▶ **Задания**:
A. Извлеките из отрывка о лидерах конфессий фрагмент, начиная со слов «Наш разговор на» и дальше вплоть до слов «лидерами других конфессий?».
B. Ответьте на вопросы по отрывку о лидерах конфессий:
(i) Кто прерывает разговор и с какой целью он зашёл в мечеть?
(ii) Что лидеры конфессий записали в прошлом году?
(iii) Введение чего в школах и в армии вызвало у представителей традиционных конфессий отрицательное отношение?
C. Продолжите отрывок о лидерах конфессий, начав сразу после его последней фразы.

--- Выбранный текст ---

Наш разговор на время прерывает настоятель католического храма отец Андрей. Он зашёл в мечеть, чтобы пригласить нашего собеседника на встречу региональных лидеров конфессий. «Как правило, собираются руководители мусульманской, еврейской, буддийской и католической общин, — поясняет отец Андрей. — Только православные священники редко присоединяются к нам».

— Существуют ли сегодня какие-то противоречия между священниками Русской православной церкви и лидерами других конфессий?

— Нет, конечно. Мы встречаемся на официальных мероприятиях, организуемых мэрией или областными властями. В прошлом году лидеры конфессий даже записали ролик против наркотиков. Но когда в прошлом году мы узнали, что в российских школах собираются ввести уроки православия и капелланов в армии, представители традиционных конфессий высказали отрицательное к этому отношение. Это, конечно, нежелательно. Надо стоять на позициях равенства религий. Мы понимаем, что православных больше и именно поэтому Русской православной церкви оказывается больше внимания властей. Но хотелось, чтобы дальше этого не пошло.

--- Предоставленные данные ---

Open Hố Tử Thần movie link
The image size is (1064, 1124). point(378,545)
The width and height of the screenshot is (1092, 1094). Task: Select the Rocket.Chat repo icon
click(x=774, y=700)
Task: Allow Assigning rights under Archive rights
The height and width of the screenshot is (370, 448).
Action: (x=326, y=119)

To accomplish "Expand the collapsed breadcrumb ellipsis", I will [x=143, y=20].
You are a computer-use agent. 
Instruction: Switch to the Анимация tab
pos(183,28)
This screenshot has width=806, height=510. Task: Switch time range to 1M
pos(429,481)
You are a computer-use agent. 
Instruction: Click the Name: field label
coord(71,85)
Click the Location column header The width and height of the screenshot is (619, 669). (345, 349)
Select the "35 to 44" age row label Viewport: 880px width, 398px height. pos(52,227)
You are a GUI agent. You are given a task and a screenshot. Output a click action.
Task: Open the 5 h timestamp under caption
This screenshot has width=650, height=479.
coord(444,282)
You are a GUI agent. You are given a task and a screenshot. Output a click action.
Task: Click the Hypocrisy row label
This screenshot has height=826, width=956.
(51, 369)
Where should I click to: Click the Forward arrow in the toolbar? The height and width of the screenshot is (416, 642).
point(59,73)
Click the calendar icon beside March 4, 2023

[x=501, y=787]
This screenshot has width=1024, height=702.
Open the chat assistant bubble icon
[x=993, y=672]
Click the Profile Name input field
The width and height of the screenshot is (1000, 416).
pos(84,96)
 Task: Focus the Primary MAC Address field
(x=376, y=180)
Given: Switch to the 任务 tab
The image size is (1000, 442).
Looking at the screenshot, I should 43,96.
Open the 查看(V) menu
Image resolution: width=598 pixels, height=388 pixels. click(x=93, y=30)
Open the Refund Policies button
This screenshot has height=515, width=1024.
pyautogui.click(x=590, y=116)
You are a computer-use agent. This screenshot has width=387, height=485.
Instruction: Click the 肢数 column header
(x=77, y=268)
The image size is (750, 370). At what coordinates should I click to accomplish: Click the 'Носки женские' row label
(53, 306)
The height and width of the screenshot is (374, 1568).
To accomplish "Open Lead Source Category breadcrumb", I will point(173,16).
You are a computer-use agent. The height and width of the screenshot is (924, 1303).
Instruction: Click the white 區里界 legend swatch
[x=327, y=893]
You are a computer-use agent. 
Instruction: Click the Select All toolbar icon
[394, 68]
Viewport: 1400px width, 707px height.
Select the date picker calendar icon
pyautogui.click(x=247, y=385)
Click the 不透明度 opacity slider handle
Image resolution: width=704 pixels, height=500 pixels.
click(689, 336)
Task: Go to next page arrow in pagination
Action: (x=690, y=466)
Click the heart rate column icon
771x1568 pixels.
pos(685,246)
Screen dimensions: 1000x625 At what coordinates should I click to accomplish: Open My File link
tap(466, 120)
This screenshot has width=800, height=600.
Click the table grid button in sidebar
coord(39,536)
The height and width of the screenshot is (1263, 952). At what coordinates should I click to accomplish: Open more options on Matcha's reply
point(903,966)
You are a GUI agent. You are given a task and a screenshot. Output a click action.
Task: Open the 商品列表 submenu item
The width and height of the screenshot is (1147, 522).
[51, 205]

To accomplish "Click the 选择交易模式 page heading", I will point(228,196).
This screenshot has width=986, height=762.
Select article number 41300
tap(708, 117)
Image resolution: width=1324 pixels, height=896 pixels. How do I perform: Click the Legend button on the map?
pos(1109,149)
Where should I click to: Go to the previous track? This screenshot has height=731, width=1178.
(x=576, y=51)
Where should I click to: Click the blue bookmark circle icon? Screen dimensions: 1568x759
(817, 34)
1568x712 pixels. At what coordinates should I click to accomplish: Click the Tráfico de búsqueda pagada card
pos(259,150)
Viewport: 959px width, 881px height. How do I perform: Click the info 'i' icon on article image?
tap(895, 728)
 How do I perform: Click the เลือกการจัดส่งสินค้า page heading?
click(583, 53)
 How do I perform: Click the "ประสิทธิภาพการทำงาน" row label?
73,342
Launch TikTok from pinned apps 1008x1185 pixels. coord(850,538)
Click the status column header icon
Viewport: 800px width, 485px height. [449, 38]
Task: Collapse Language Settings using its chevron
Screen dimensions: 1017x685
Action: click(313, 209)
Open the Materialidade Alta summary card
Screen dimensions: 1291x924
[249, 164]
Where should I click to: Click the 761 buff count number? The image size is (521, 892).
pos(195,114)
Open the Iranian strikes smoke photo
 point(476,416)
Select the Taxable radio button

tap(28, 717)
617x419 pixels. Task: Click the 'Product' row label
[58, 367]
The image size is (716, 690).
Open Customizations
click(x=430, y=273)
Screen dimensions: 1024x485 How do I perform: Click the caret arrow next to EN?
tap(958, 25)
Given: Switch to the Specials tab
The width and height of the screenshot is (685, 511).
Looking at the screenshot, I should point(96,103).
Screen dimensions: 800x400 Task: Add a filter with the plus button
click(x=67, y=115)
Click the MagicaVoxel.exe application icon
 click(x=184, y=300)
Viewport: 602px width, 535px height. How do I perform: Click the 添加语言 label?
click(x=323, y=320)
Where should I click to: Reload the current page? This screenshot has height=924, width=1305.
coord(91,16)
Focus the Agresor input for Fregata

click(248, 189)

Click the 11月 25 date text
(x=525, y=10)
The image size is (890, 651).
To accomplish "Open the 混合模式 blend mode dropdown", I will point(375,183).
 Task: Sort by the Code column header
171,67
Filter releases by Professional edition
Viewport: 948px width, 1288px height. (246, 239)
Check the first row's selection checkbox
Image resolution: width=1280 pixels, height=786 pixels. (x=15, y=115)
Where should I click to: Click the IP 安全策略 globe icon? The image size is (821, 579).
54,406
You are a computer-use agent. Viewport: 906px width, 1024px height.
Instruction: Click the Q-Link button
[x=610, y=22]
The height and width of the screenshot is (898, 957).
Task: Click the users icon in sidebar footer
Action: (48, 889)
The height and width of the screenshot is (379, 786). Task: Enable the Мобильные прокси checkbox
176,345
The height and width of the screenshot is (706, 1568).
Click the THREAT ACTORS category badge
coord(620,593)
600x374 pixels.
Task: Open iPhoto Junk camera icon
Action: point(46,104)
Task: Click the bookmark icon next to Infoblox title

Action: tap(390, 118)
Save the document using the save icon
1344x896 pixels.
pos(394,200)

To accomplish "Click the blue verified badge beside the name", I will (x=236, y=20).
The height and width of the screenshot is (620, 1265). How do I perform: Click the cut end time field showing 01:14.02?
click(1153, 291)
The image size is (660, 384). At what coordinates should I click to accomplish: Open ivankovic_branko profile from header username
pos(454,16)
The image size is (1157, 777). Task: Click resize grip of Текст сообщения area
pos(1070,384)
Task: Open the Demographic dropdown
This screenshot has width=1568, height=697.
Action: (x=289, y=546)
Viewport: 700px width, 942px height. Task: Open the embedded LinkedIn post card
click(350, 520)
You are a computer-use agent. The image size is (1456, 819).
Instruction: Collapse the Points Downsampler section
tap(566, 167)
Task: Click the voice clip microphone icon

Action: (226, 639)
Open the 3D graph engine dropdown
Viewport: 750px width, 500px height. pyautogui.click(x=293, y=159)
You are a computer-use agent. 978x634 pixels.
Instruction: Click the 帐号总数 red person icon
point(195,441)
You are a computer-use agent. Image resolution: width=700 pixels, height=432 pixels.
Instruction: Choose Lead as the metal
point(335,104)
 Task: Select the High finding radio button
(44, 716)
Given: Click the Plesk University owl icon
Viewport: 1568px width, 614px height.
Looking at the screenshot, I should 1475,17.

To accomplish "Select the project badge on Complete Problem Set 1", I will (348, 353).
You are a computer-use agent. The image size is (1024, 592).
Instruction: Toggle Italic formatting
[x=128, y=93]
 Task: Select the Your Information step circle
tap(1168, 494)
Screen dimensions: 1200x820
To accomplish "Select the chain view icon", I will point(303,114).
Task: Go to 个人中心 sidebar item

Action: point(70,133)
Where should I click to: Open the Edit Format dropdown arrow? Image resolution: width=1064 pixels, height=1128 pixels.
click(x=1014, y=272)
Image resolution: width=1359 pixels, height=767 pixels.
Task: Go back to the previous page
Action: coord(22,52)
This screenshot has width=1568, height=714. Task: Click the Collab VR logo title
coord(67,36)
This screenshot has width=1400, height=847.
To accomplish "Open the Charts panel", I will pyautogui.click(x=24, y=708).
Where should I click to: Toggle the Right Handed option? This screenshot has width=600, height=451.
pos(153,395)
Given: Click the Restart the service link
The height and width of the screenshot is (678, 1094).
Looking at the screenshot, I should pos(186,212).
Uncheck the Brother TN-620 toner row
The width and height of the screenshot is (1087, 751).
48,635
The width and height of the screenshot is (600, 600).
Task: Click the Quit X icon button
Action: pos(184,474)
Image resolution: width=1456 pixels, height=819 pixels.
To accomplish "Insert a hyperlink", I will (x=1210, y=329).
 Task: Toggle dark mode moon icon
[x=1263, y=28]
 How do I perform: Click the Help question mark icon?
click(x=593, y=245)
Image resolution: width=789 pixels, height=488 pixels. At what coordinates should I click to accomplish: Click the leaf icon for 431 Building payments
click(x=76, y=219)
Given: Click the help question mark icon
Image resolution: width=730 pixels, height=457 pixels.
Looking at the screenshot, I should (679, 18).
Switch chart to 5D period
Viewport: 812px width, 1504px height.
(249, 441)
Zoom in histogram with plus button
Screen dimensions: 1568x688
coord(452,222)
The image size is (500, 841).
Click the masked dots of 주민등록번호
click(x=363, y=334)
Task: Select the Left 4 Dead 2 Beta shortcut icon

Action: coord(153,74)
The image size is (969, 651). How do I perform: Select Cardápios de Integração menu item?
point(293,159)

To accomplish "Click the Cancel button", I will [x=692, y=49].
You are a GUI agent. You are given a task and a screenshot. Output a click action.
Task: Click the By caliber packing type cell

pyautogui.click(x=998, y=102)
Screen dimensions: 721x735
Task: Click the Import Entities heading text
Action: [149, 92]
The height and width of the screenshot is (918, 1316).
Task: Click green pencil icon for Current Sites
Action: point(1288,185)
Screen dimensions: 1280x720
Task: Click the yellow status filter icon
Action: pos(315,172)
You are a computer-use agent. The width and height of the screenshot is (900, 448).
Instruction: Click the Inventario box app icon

---

▶ **Ответы на задания**:
A.
Наш разговор на время прерывает настоятель католического храма отец Андрей. Он зашёл в мечеть, чтобы пригласить нашего собеседника на встречу региональных лидеров конфессий. «Как правило, собираются руководители мусульманской, еврейской, буддийской и католической общин, — поясняет отец Андрей. — Только православные священники редко присоединяются к нам».

— Существуют ли сегодня какие-то противоречия между священниками Русской православной церкви и лидерами других конфессий?

B.
(i) Разговор прерывает настоятель католического храма отец Андрей. Он зашёл, чтобы пригласить собеседника на встречу региональных лидеров конфессий.
(ii) Ролик против наркотиков.
(iii) Уроков православия в российских школах и капелланов в армии.

C.
— Когда возникает потребность в общении руководителей разных конфессий?

— У нас сложились товарищеские отношения, недавно, например, я получил приглашение от иркутского раввина на торжество по поводу дня рождения его сына. Вместе мы можем обсуждать общечеловеческие проблемы или какие-нибудь хозяйственные вопросы. Но друг друга переубеждать не собираемся. Мы верим, что каждый по-своему прав. Прихожанам разных конфессий тоже надо устанавливать дружеское общение.

Фото Дмитрия ДМИТРИЕВА

Мингалеев Фарит Мирзагитович родился 16 сентября 1959 года в Черемхове Иркутской области. С 1976 года живёт в г.Иркутске. В 1981 году окончил Иркутский политехнический институт.

С 1994 года стал прихожанином Иркутской соборной мечети.

С 1995 по 1997 гг. по направлению мусульманской общины г.Иркутска учился в Казанском высшем мусульманском медресе. Окончил средний курс и получил квалификации имам-хатыба, преподавателя основ ислама и переводчика арабского языка. После окончания медресе работал муэдзином в Иркутской соборной мечети.

В декабре 1997 года на общем собрании прихожан мечети избран имам-хатыбом Иркутской соборной мечети. С 2000 года — руководитель (казый) централизованной религиозной организации мусульман Иркутской области «Байкальский казыят». В 2006 году избран муфтием мусульманской общины Иркутской области.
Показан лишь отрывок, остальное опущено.